Esse processo que faz os genes mais favoráveis à reprodução se proliferarem, e não os menos favoráveis chama-se Seleção Natural e funciona para todas as espécies desde o surgimento da vida na Terra. É ele que nos assegura que todas as características de quaisquer espécies foram selecionadas exclusivamente por sua eficiência reprodutiva. Até a sobrevivência não é um fim em si, é apenas uma pré-requisito à reprodução, caso contrário, mães não arriscariam suas próprias vidas para salvar a dos filhos, como acontece em situações extremas.
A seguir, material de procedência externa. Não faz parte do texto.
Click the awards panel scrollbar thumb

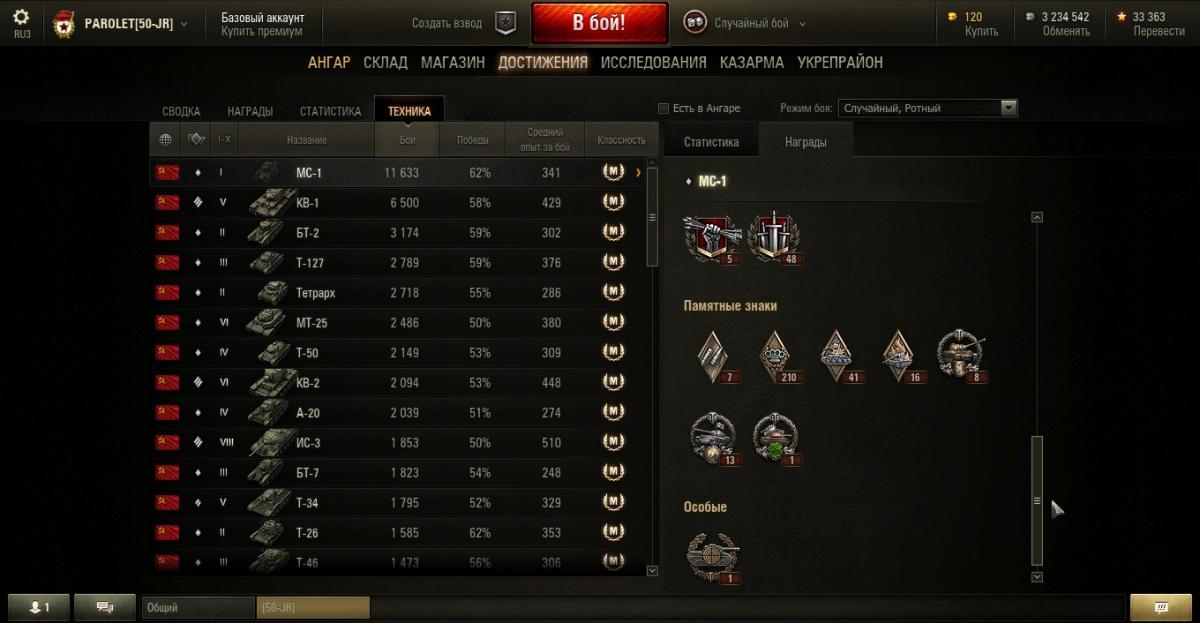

O que Darwin apenas indicou, mas que agora esta sendo pesquisado e comprovado é que o aparato reprodutivo humano construído geneticamente pela Seleção Natural não se limita ao corpo e sua funcionalidade, inclui emoções, sentimentos, bem como nossa moral e ética. O que mostro no livro “Dá trabalho ser feliz”, e, aos poucos, também neste blog, é que a compreensão do evolucionismo ajuda a simplificar nosso cotidiano, torna mais fácil fazer dieta, exercícios, trabalhar, combater o estresse, namorar e até a constituir uma família mais feliz.